### Try it
Could you copy every record below exactly as it is written?

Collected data
◇ ◇ ◇ ◇ ◇

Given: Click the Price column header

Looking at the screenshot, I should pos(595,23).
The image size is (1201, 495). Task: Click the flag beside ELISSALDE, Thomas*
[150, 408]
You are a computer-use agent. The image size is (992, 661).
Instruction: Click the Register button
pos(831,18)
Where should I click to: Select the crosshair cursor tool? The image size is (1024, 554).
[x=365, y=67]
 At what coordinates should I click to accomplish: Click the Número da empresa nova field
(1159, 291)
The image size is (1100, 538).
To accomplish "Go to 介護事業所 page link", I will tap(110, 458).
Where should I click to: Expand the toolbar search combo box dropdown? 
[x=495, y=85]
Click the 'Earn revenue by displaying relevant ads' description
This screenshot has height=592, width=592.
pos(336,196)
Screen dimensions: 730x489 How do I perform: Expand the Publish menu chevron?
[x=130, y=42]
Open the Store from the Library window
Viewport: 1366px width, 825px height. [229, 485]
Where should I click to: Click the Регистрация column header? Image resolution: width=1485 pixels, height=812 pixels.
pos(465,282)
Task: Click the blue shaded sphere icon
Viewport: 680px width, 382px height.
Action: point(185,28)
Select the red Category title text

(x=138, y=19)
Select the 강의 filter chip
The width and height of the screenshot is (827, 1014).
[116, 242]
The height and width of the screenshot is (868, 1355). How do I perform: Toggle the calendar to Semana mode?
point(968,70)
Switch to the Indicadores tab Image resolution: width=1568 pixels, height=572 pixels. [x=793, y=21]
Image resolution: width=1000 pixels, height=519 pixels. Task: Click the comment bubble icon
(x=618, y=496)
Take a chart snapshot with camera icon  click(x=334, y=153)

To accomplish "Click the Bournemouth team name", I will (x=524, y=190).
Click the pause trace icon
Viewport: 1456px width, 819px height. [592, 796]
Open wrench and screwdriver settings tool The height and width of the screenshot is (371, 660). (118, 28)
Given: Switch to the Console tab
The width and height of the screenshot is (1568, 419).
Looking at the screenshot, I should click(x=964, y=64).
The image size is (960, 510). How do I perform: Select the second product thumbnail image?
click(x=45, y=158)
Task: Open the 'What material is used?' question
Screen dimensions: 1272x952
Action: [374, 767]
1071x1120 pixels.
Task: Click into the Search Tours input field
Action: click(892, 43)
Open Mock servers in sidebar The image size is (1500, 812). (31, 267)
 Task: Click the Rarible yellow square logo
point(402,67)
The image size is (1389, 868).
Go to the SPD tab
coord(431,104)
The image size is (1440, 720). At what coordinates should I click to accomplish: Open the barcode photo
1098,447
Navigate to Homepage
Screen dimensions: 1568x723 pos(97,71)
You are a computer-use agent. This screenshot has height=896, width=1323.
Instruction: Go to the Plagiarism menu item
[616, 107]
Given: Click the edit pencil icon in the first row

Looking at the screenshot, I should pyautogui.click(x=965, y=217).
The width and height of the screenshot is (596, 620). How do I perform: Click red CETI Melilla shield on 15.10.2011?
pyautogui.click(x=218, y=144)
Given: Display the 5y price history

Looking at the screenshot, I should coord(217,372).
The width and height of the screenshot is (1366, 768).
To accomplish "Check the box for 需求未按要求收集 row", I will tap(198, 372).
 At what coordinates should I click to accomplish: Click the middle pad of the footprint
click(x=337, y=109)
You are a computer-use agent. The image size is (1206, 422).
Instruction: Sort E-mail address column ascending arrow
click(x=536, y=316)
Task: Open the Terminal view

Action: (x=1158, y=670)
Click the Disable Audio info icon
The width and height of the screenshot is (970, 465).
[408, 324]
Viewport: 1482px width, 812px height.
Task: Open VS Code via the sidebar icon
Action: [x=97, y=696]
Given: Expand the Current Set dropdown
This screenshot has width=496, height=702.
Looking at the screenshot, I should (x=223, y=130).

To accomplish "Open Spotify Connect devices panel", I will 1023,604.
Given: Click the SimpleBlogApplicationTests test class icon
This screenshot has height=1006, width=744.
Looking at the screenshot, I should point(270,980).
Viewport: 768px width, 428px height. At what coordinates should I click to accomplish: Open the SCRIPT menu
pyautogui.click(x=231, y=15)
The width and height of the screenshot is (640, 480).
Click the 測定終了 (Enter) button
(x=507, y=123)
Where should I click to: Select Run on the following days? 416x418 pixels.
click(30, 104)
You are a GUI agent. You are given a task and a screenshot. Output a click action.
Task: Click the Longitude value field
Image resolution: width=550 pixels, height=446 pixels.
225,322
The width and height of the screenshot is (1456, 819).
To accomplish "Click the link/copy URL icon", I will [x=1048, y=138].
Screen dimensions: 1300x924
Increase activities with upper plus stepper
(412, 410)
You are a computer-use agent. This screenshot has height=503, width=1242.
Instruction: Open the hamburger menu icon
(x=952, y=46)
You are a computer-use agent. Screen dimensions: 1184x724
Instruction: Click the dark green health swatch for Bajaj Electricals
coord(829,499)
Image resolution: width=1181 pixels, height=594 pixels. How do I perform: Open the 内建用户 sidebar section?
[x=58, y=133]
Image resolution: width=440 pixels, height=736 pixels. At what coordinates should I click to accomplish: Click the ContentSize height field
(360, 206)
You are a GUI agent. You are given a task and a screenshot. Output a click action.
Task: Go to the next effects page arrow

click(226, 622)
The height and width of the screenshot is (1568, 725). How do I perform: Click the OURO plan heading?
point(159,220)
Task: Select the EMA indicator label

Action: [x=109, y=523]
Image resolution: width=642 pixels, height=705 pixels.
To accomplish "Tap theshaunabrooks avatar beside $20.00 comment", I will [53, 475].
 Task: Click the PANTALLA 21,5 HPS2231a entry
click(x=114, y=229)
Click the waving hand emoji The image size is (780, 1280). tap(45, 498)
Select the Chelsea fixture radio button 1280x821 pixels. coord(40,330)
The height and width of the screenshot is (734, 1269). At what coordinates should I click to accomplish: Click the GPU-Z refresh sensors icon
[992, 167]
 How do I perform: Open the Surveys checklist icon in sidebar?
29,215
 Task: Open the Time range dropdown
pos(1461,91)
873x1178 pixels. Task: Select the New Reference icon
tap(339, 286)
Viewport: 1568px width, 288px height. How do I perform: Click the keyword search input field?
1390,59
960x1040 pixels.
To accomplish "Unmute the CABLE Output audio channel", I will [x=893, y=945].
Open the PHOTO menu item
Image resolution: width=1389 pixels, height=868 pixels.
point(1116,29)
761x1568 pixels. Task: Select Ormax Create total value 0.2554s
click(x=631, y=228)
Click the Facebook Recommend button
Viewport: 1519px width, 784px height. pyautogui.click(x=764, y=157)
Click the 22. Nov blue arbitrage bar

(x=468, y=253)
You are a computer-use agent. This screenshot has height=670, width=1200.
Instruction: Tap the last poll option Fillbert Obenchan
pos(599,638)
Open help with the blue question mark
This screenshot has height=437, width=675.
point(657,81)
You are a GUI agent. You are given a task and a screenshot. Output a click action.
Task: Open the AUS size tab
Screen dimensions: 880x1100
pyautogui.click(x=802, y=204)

◇ ◇ ◇ ◇ ◇

### Your response
Given: Click the Price column header

Looking at the screenshot, I should pos(595,23).
The image size is (1201, 495). Task: Click the flag beside ELISSALDE, Thomas*
[150, 408]
You are a computer-use agent. The image size is (992, 661).
Instruction: Click the Register button
pos(831,18)
Where should I click to: Select the crosshair cursor tool? The image size is (1024, 554).
[x=365, y=67]
 At what coordinates should I click to accomplish: Click the Número da empresa nova field
(1159, 291)
The image size is (1100, 538).
To accomplish "Go to 介護事業所 page link", I will tap(110, 458).
Where should I click to: Expand the toolbar search combo box dropdown? 
[x=495, y=85]
Click the 'Earn revenue by displaying relevant ads' description
This screenshot has height=592, width=592.
pos(336,196)
Screen dimensions: 730x489 How do I perform: Expand the Publish menu chevron?
[x=130, y=42]
Open the Store from the Library window
Viewport: 1366px width, 825px height. [229, 485]
Where should I click to: Click the Регистрация column header? Image resolution: width=1485 pixels, height=812 pixels.
pos(465,282)
Task: Click the blue shaded sphere icon
Viewport: 680px width, 382px height.
Action: point(185,28)
Select the red Category title text

(x=138, y=19)
Select the 강의 filter chip
The width and height of the screenshot is (827, 1014).
[116, 242]
The height and width of the screenshot is (868, 1355). How do I perform: Toggle the calendar to Semana mode?
point(968,70)
Switch to the Indicadores tab Image resolution: width=1568 pixels, height=572 pixels. [x=793, y=21]
Image resolution: width=1000 pixels, height=519 pixels. Task: Click the comment bubble icon
(x=618, y=496)
Take a chart snapshot with camera icon  click(x=334, y=153)

To accomplish "Click the Bournemouth team name", I will (x=524, y=190).
Click the pause trace icon
Viewport: 1456px width, 819px height. [592, 796]
Open wrench and screwdriver settings tool The height and width of the screenshot is (371, 660). (118, 28)
Given: Switch to the Console tab
The width and height of the screenshot is (1568, 419).
Looking at the screenshot, I should click(x=964, y=64).
The image size is (960, 510). How do I perform: Select the second product thumbnail image?
click(x=45, y=158)
Task: Open the 'What material is used?' question
Screen dimensions: 1272x952
Action: [374, 767]
1071x1120 pixels.
Task: Click into the Search Tours input field
Action: click(892, 43)
Open Mock servers in sidebar The image size is (1500, 812). (31, 267)
 Task: Click the Rarible yellow square logo
point(402,67)
The image size is (1389, 868).
Go to the SPD tab
coord(431,104)
The image size is (1440, 720). At what coordinates should I click to accomplish: Open the barcode photo
1098,447
Navigate to Homepage
Screen dimensions: 1568x723 pos(97,71)
You are a computer-use agent. This screenshot has height=896, width=1323.
Instruction: Go to the Plagiarism menu item
[616, 107]
Given: Click the edit pencil icon in the first row

Looking at the screenshot, I should pyautogui.click(x=965, y=217).
The width and height of the screenshot is (596, 620). How do I perform: Click red CETI Melilla shield on 15.10.2011?
pyautogui.click(x=218, y=144)
Given: Display the 5y price history

Looking at the screenshot, I should coord(217,372).
The width and height of the screenshot is (1366, 768).
To accomplish "Check the box for 需求未按要求收集 row", I will tap(198, 372).
 At what coordinates should I click to accomplish: Click the middle pad of the footprint
click(x=337, y=109)
You are a computer-use agent. The image size is (1206, 422).
Instruction: Sort E-mail address column ascending arrow
click(x=536, y=316)
Task: Open the Terminal view

Action: (x=1158, y=670)
Click the Disable Audio info icon
The width and height of the screenshot is (970, 465).
[408, 324]
Viewport: 1482px width, 812px height.
Task: Open VS Code via the sidebar icon
Action: [x=97, y=696]
Given: Expand the Current Set dropdown
This screenshot has width=496, height=702.
Looking at the screenshot, I should (x=223, y=130).

To accomplish "Open Spotify Connect devices panel", I will 1023,604.
Given: Click the SimpleBlogApplicationTests test class icon
This screenshot has height=1006, width=744.
Looking at the screenshot, I should point(270,980).
Viewport: 768px width, 428px height. At what coordinates should I click to accomplish: Open the SCRIPT menu
pyautogui.click(x=231, y=15)
The width and height of the screenshot is (640, 480).
Click the 測定終了 (Enter) button
(x=507, y=123)
Where should I click to: Select Run on the following days? 416x418 pixels.
click(30, 104)
You are a GUI agent. You are given a task and a screenshot. Output a click action.
Task: Click the Longitude value field
Image resolution: width=550 pixels, height=446 pixels.
225,322
The width and height of the screenshot is (1456, 819).
To accomplish "Click the link/copy URL icon", I will [x=1048, y=138].
Screen dimensions: 1300x924
Increase activities with upper plus stepper
(412, 410)
You are a computer-use agent. This screenshot has height=503, width=1242.
Instruction: Open the hamburger menu icon
(x=952, y=46)
You are a computer-use agent. Screen dimensions: 1184x724
Instruction: Click the dark green health swatch for Bajaj Electricals
coord(829,499)
Image resolution: width=1181 pixels, height=594 pixels. How do I perform: Open the 内建用户 sidebar section?
[x=58, y=133]
Image resolution: width=440 pixels, height=736 pixels. At what coordinates should I click to accomplish: Click the ContentSize height field
(360, 206)
You are a GUI agent. You are given a task and a screenshot. Output a click action.
Task: Go to the next effects page arrow

click(226, 622)
The height and width of the screenshot is (1568, 725). How do I perform: Click the OURO plan heading?
point(159,220)
Task: Select the EMA indicator label

Action: [x=109, y=523]
Image resolution: width=642 pixels, height=705 pixels.
To accomplish "Tap theshaunabrooks avatar beside $20.00 comment", I will [53, 475].
 Task: Click the PANTALLA 21,5 HPS2231a entry
click(x=114, y=229)
Click the waving hand emoji The image size is (780, 1280). tap(45, 498)
Select the Chelsea fixture radio button 1280x821 pixels. coord(40,330)
The height and width of the screenshot is (734, 1269). At what coordinates should I click to accomplish: Click the GPU-Z refresh sensors icon
[992, 167]
 How do I perform: Open the Surveys checklist icon in sidebar?
29,215
 Task: Open the Time range dropdown
pos(1461,91)
873x1178 pixels. Task: Select the New Reference icon
tap(339, 286)
Viewport: 1568px width, 288px height. How do I perform: Click the keyword search input field?
1390,59
960x1040 pixels.
To accomplish "Unmute the CABLE Output audio channel", I will [x=893, y=945].
Open the PHOTO menu item
Image resolution: width=1389 pixels, height=868 pixels.
point(1116,29)
761x1568 pixels. Task: Select Ormax Create total value 0.2554s
click(x=631, y=228)
Click the Facebook Recommend button
Viewport: 1519px width, 784px height. pyautogui.click(x=764, y=157)
Click the 22. Nov blue arbitrage bar

(x=468, y=253)
You are a computer-use agent. This screenshot has height=670, width=1200.
Instruction: Tap the last poll option Fillbert Obenchan
pos(599,638)
Open help with the blue question mark
This screenshot has height=437, width=675.
point(657,81)
You are a GUI agent. You are given a task and a screenshot. Output a click action.
Task: Open the AUS size tab
Screen dimensions: 880x1100
pyautogui.click(x=802, y=204)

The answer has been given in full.